More active flows

1. Abstract

From version v2.13 there is a new Stateful scheduler that works better in the case of high concurrent/active flows. In case of EMIX 70% better performance was observed. In this tutorial there are 14 DP cores & up to 8M flows. There is a special config file to enlarge the number of flows. This tutorial present the difference in performance between the old scheduler and the new.

2. Setup details

Server:	UCSC-C240-M4SX
CPU:	2 x Intel® Xeon® CPU E5-2667 v3 @ 3.20GHz
RAM:	65536 @ 2133 MHz
NICs:	2 x Intel Corporation Ethernet Controller XL710 for 40GbE QSFP+ (rev 01)
QSFP:	Cisco QSFP-H40G-AOC1M
OS:	Fedora 18
Switch:	Cisco Nexus 3172 Chassis, System version: 6.0(2)U5(2).
TRex:	v2.13/v2.12 using 7 cores per dual interface.

3. Traffic profile

cap2/cur_flow_single.yaml

- duration : 0.1
  generator :
          distribution : "seq"
          clients_start : "16.0.0.1"
          clients_end   : "16.0.0.255"
          servers_start : "48.0.0.1"
          servers_end   : "48.0.255.255"
          clients_per_gb : 201
          min_clients    : 101
          dual_port_mask : "1.0.0.0"
  cap_info :
     - name: cap2/udp_10_pkts.pcap  (1)
       cps : 100
       ipg : 200
       rtt : 200
       w   : 1

One directional UDP flow with 10 packets of 64B

4. Config file command

/cfg/trex_08_5mflows.yaml

- port_limit: 4
  version: 2
  interfaces: ['05:00.0', '05:00.1', '84:00.0', '84:00.1']
  port_info:
      - ip: 1.1.1.1
        default_gw: 2.2.2.2
      - ip: 3.3.3.3
        default_gw: 4.4.4.4

      - ip: 4.4.4.4
        default_gw: 3.3.3.3
      - ip: 2.2.2.2
        default_gw: 1.1.1.1

  platform:
      master_thread_id: 0
      latency_thread_id: 15
      dual_if:
        - socket: 0
          threads: [1,2,3,4,5,6,7]

        - socket: 1
          threads: [8,9,10,11,12,13,14]
  memory    :
        dp_flows    : 1048576                    (1)

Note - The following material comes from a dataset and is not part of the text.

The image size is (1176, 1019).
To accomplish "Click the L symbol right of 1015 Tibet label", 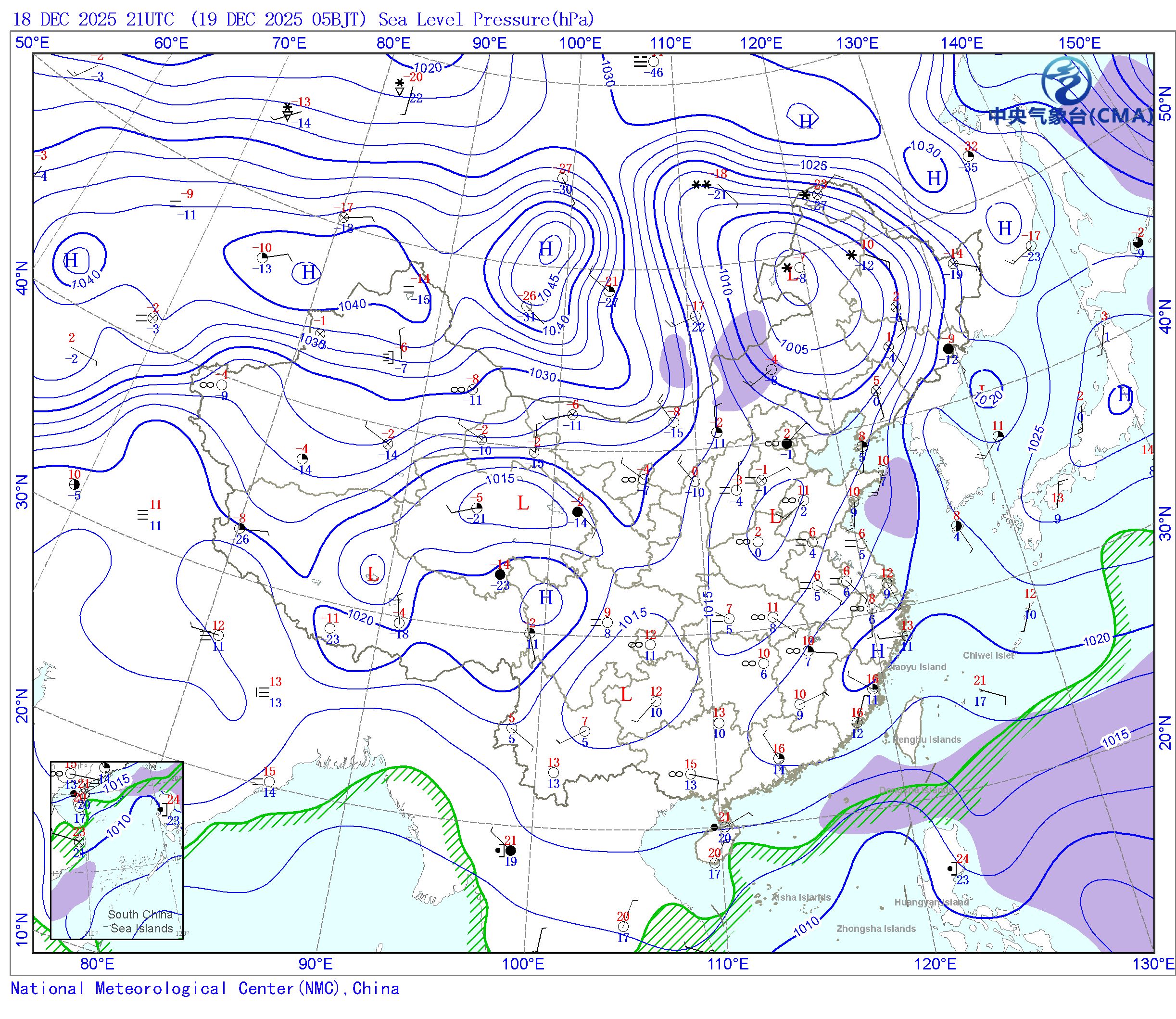I will (523, 503).
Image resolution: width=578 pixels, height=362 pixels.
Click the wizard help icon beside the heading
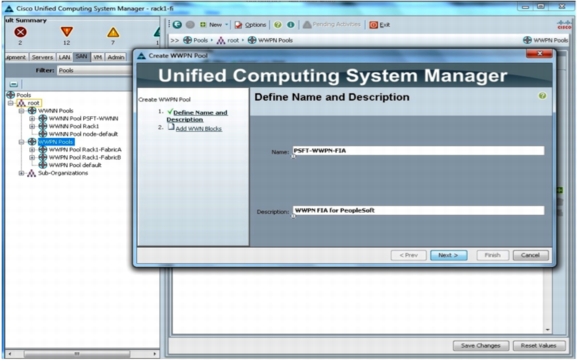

add memory section with more flows

5. Traffic command

command

[bash]>sudo ./t-rex-64 -f cap2/cur_flow_single.yaml -m 30000 -c 7 -d 40 -l 1000 --active-flows 5000000 -p --cfg cfg/trex_08_5mflows.yaml

The number of active flows can be change using --active-flows CLI. in this example it is set to 5M flows

6. Script to get performance per active number of flows

def minimal_stateful_test(server,csv_file,a_active_flows):

    trex_client = CTRexClient(server)                                   (1)

    trex_client.start_trex(                                             (2)
            c = 7,
            m = 30000,
            f = 'cap2/cur_flow_single.yaml',
            d = 30,
            l = 1000,
            p=True,
            cfg = "cfg/trex_08_5mflows.yaml",
            active_flows=a_active_flows,
            nc=True
            )

    result = trex_client.sample_until_finish()                         (3)

    active_flows=result.get_value_list('trex-global.data.m_active_flows')
    cpu_utl=result.get_value_list('trex-global.data.m_cpu_util')
    pps=result.get_value_list('trex-global.data.m_tx_pps')
    queue_full=result.get_value_list('trex-global.data.m_total_queue_full')
    if queue_full[-1]>10000:
        print("WARNING QUEU WAS FULL");
    tuple=(active_flows[-5],cpu_utl[-5],pps[-5],queue_full[-1])         (4)
    file_writer = csv.writer(test_file)
    file_writer.writerow(tuple);



if __name__ == '__main__':
    test_file = open('tw_2_layers.csv', 'wb');
    parser = argparse.ArgumentParser(description="Example for TRex Stateful, assuming server daemon is running.")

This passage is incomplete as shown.